Many of those stories would involve units like the U.S.-equipped Kandahar Strike Force, which raided the courthouse in Kandahar, demanded the release of a member on trial for a traffic offense and fired on police sent to prevent them from freeing him.

The press generally describes NATO operations in the region in euphemistic terms. The troops are targeting “mid-level” Taliban forces, or erecting the aforementioned “rings of security.” But the reality, as attested by the number of people treated for weapons injuries by the ICRC, is brutal.

Although the assault in Kandahar is being organized by American and Canadian troops, the British government has managed to insert itself into the fight, and into complicity with another war crime. In August, under cover of supporting elections, Liam Fox sent out two Tornado aircraft at the request of General Petraeus. Stationed in Kandahar, Fox gushed that “The intelligence these assets provide to coalition forces will enable commanders to have the eyes in the sky that they need to protect their troops and help increase security for local people.”

A slight deception perhaps.
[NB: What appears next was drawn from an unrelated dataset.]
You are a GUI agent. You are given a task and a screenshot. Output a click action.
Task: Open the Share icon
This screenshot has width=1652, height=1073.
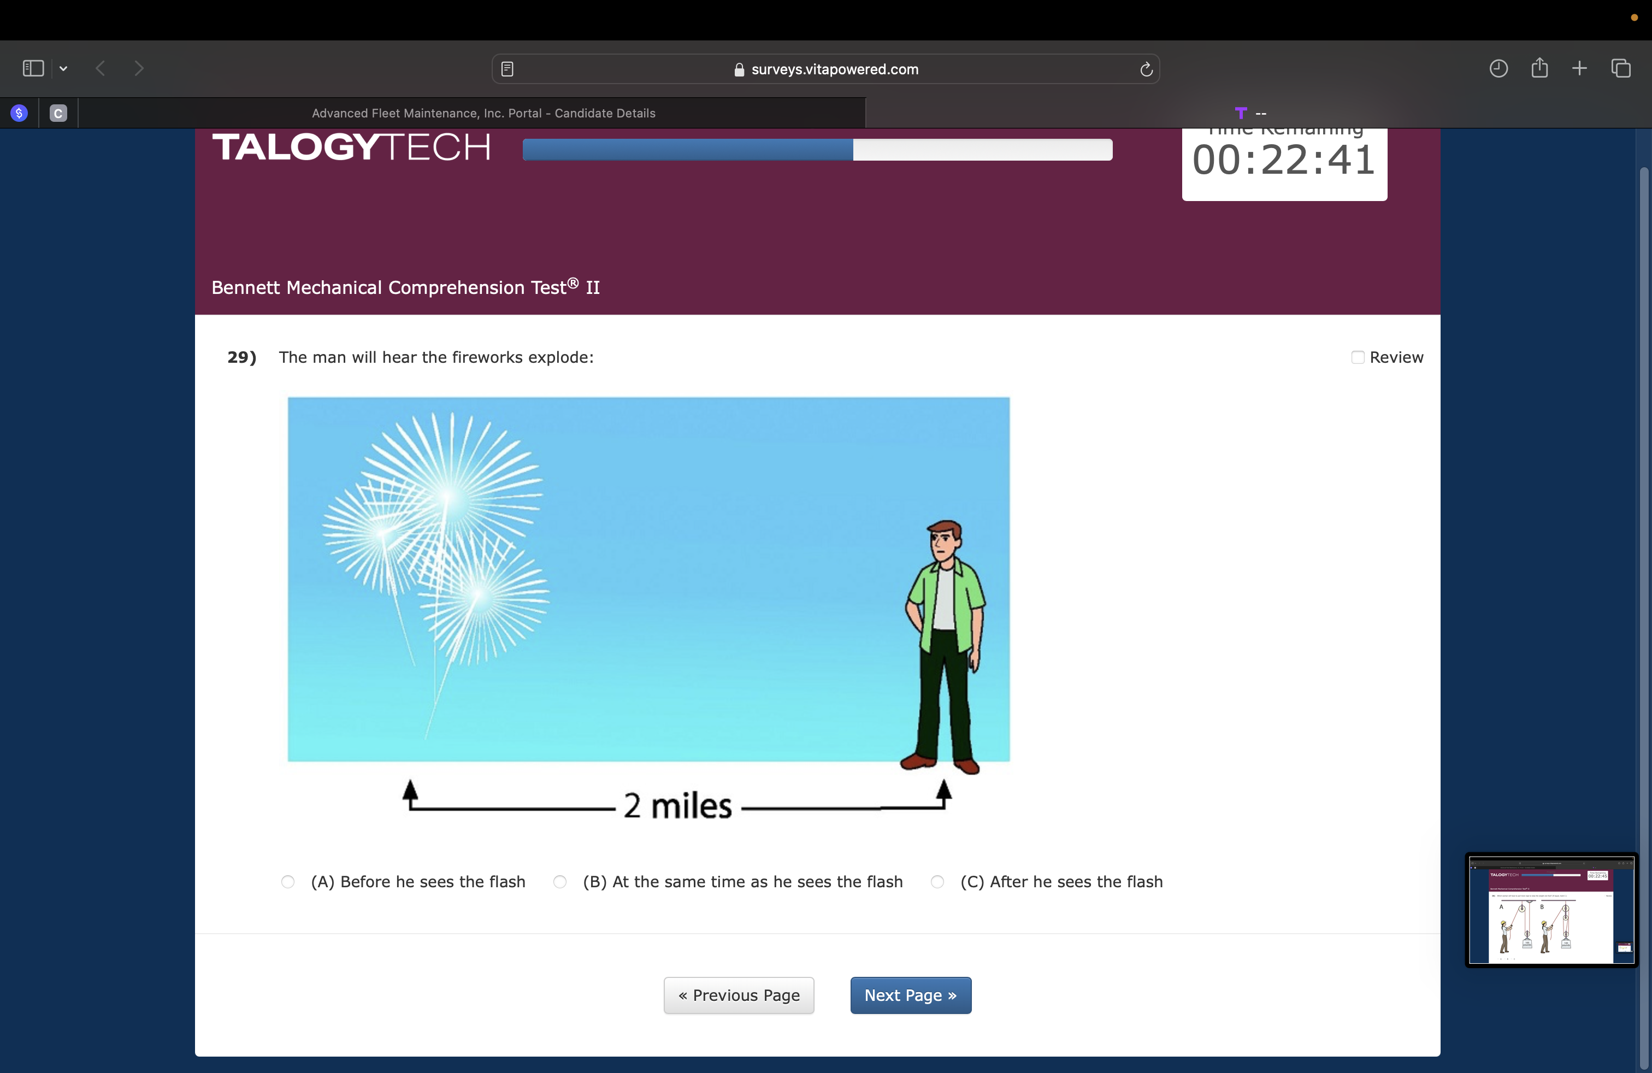[1539, 68]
In truth, the Tornados are in place because the ground offensive is backfiring badly, and death from above is required as a fall-back measure.

The fight continues, nonetheless. In late September, with the hospitals groaning, NATO launched “Operation Dragon Strike” which marked an escalation of the summer-long offensive into further regions, to Zhari and Panjwai to Kandahar’s west, and to Aghandab in the south (“where forbidding terrain of drainage canals and orchards makes ideal guerrilla territory”).

In response, insurgents have launched attacks on targets in Kandahar itself and mocked to U.S.-led offensive. Local people long for peace. As Naseebullah Ghamjam told the AP, “When only the Taliban were ruling our land there was peace and tranquility. Since the Americans have set foot on our land, we don’t have work and our health is no better…All we have seen is that Americans have constructed exceptionally massive compounds for themselves.”

Or, as Azizullah Saiyal put it, “We hear that millions and billions of dollars are coming in our country, but where does all of the money go? I believe these years of war and loss of innocent lives makes it obvious that war can never bring in peace. We should start looking for alternatives now.”

Much of the carnage that the offensive has been causing has been poorly reported, but at least embedded reporters have been present. For the conclusion of Dragon Strike, however, only the stream of injured Afghans into Kandahar can bear witness.

As NPR reported last week, although U.S. planes were dropping 2,000lb bombs on Taliban control centres and hundreds of American troops were on the ground, “no journalists were there to witness the operation.”

Ben Gilbert reported that “U.S. military officials told journalists who had arrived to Kandahar Airfield for embeds in the Arghandab district between Oct. 1 and Oct. 15 that logistical problems had caused their embeds to be canceled.”

Of course.

It was left to a coalition official to relate that the attack was “big army” in the sense that “Artillery and other heavy weapons were employed, including bombers to drop thousands of pounds of explosives on bomb-making factories and other Taliban infrastructure.” As the unnamed official put it, “The Taliban took a scrubbing.”

Swedish radio reporter Richard Myrenberg said that “Between the mountains I could see the sky light up.”

And the hospitals continued to fill.